# [What to work on]
Quote the material below word for word, everything from the line containing "This screenshot has width=1493, height=1123." down to the line containing "Action: pos(112,282)", both included. Leave the pictures out.

# [Dataset excerpts]
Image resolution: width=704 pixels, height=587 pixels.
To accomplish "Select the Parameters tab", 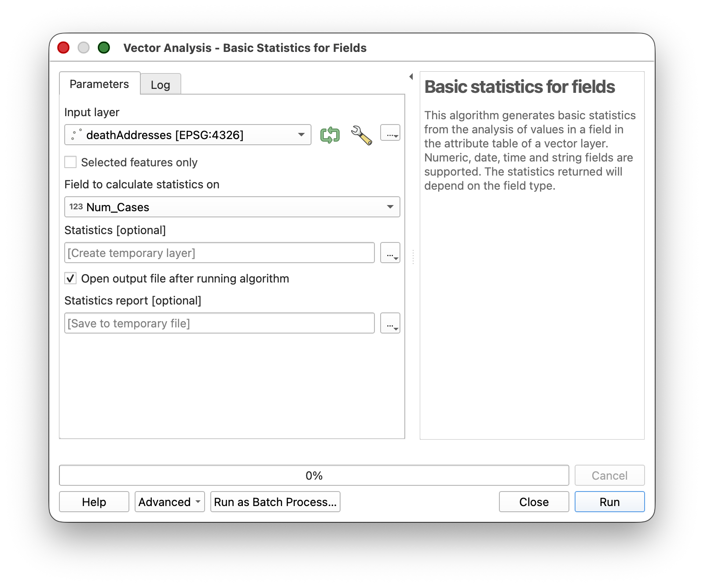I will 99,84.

---

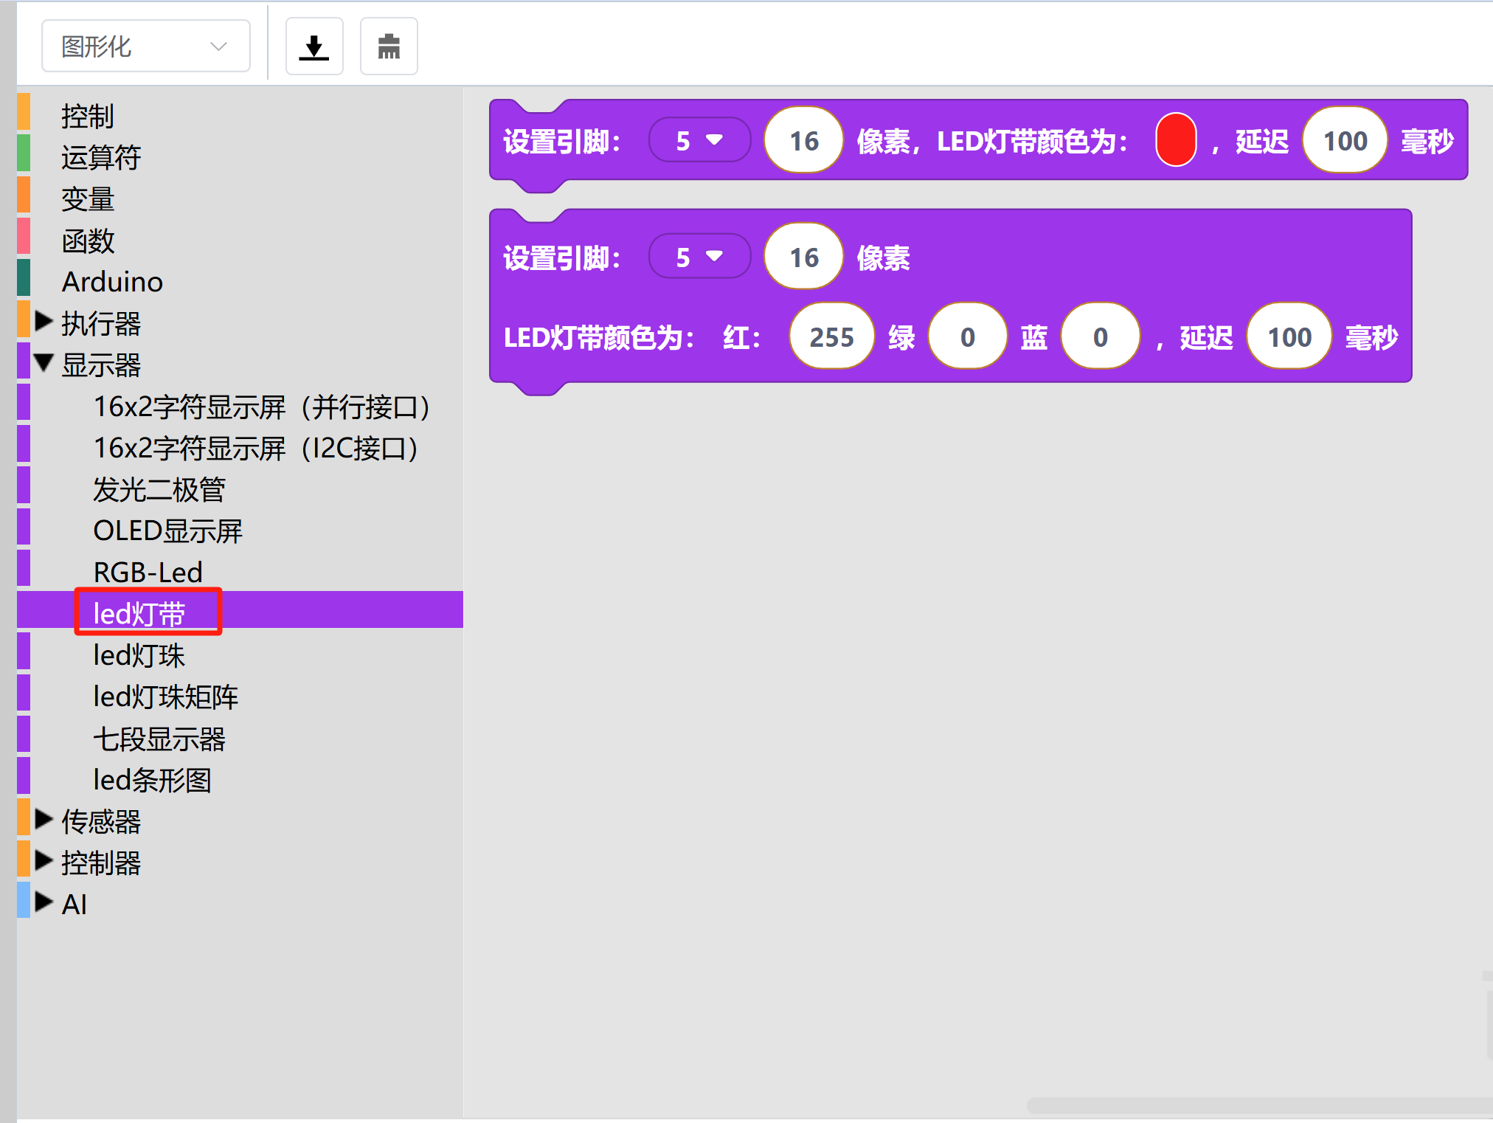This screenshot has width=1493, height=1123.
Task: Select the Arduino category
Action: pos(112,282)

# [Expected output]
This screenshot has width=1493, height=1123.
Task: Select the Arduino category
Action: pos(112,282)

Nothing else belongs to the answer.